Around here we have a very diverse population. Off the bat I give either a set price, or a "If it goes easy, this much, but it could as much as this. I'll charge you accordingly and fairly." Now that said, I have had to deal with some customers from different religions, different countries, different backgrounds than myself. I've learned customers of certain ethnic backgrounds love to haggle. I always say my price is my price. Some returning (big account) customers I've learned to just up my price by 15-25% just so they feel good about chewing me down 10%. Win win.


----------



## dhal22 (Jul 30, 2010)

Nothing better than raising your price in anticipation of haggling and then settling on a price higher than you normally charge. Dang that feels good.


----------



## Unclog1776 (Feb 5, 2013)

dhal22 said:


> Nothing better than raising your price in anticipation of haggling and then settling on a price higher than you normally charge. Dang that feels good.
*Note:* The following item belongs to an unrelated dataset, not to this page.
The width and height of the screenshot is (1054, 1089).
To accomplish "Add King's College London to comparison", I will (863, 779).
It only feels good to you. I used to do the same but now refuse to negotiate even a penny. 100% sewer cleaning so take it with a grain of salt. I can't imagine what you guys deal with


----------



## Phat Cat (Apr 1, 2009)

Maybe we shouldn't get angry, but I still do. Seems to me that the ones asking for a break are either:

1. Ones that can very well afford it 

or

2. Those who you have already given a break!
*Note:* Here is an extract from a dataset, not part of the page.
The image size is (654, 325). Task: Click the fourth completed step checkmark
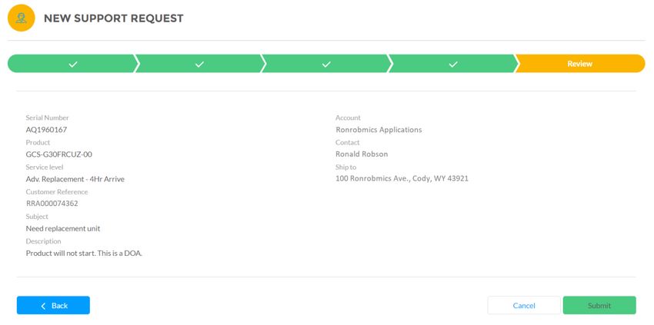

On the flip side, I am guilty of being number 1 and number 2 when I purchase services.  It's nothing personal. It's not that I think less of you, and it's not that I cannot afford it. If you are willing to permit me to keep more of my hard-earned money, I would be a fool not to try. Nothing ventured, nothing gained. 
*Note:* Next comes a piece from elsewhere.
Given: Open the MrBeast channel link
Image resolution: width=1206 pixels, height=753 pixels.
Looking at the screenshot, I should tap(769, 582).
FWIW - rarely will I walk. If I didn't like you as a service provider, I wouldn't even bother trying to get a discount. I want the best, at the best price I can get it for. 

Hold your prices . . . the customers worth having will pay your rate. :yes:


----------



## Plumbdog (Jan 27, 2009)

Hoosier Plumber said:


> We were discussing communication and negotiating the other day. Like others have said there is nothing to really get mad about.
> 
> When someone asks for a break simply share with them what they can cut back on to save money. If or when a person uses certain techniques walk away.
> 
> I like the folks who use the low ball tactic of "I have a guy who said he will charge 50.00." When that happens its time to leave.


I love that one! my response is "Wow great price I'd run with it" I typically end up with the job at my price and they now know not to try that routine in the future.


----------



## Redwood (Sep 8, 2008)

Plumbdog said:


> [/COLOR]
> I love that one! my response is "Wow great price I'd run with it" I typically end up with the job at my price and they now know not to try that routine in the future.


I pretty much run the same way...
Tell em to call me when it leaks or, doesn't work and I'm heading for my next job...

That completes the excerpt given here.